Все до мелочей помнила она. О да, она умела все вспоминать до мелочей. Уважать старые традиции – святость присяги, ответственность перед обществом и тому подобное – все это прекрасно. Но она сыта уже этим по горло и намерена ссылаться на свою хорошую память. Она точно помнит – это было в два часа ночи, – когда Мартин в ту ночь пришел к ней. Почему она помнит это с такой точностью? Да потому, что они первоначально сговорились на следующий день совершить прогулку в горы. Но Мартин настоял на том, чтобы отправиться на вечеринку. Они поссорились по этому поводу. Затем Мартин все же неожиданно явился к ней. Разбудил ее. Разве не вполне естественно, что она взглянула на часы и точно запомнила время? Да, так оно и было; так оно звучит вполне правдоподобно.
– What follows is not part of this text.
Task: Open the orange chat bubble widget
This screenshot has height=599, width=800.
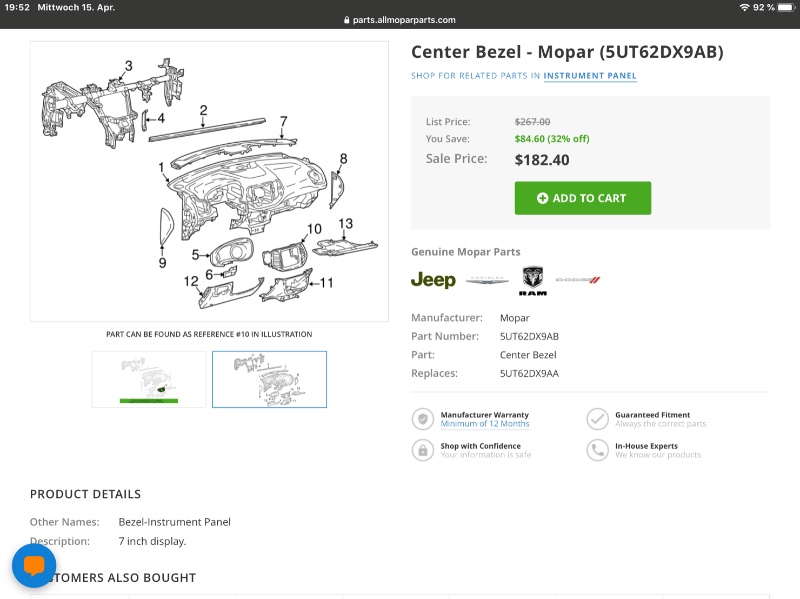Action: (x=34, y=566)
Если у шофера Ратценбергера есть все основания иметь хорошую память, то и у нее есть не менее ценные основания для того же самого. Да, именно так все и происходило. Так она будет показывать под присягой, и чем скорее, тем лучше.
Она не знает, спал ли Мартин с умершей девушкой. Она этому не верит; она никогда не говорила с ним об этом, это ее не интересует. Но одно она знает, это подсказывает ей человеческий здравый смысл: нехорошо, чтобы человек пробыл больше одной ночи под тяжестью таких обвинений, как те, которые вытекают из писем и дневников Гайдер. Она начнет действовать. Изыщет способ противодействовать. Опровергнет, опираясь на неоспоримые доказательства.
Она снова позвонила, застала доктора Гейера дома. Сказала ему быстро и решительно, что она снова проверила свои воспоминания, помнит сейчас все, во всех подробностях. Хочет дать показания. Завтра. Возможно скорее. Доктор Гейер ответил, что по телефону говорить об этом не считает удобным и будет ждать ее у себя через час.
Через час. Она пойдет пешком. Но даже и так у нее до ухода остается достаточно времени.
Если она не может увидеть Мартина, то у нее есть хоть его письма. Она подошла к шкатулке, где они лежали, – множество писем из разных городов, проникнутых разным настроением, написанных при различных обстоятельствах. Мартин писал легко и не задумываясь, как мало кто в то загруженное делами время. Письма были совсем разные. Одни – деловые, сухие, другие – полные молодого лукавства, самых неожиданных остроумных выходок. Затем вдруг длинные, импульсивные рассуждения о картинах, о вопросах его специальности, – все это без всякого отбора, полное противоречий.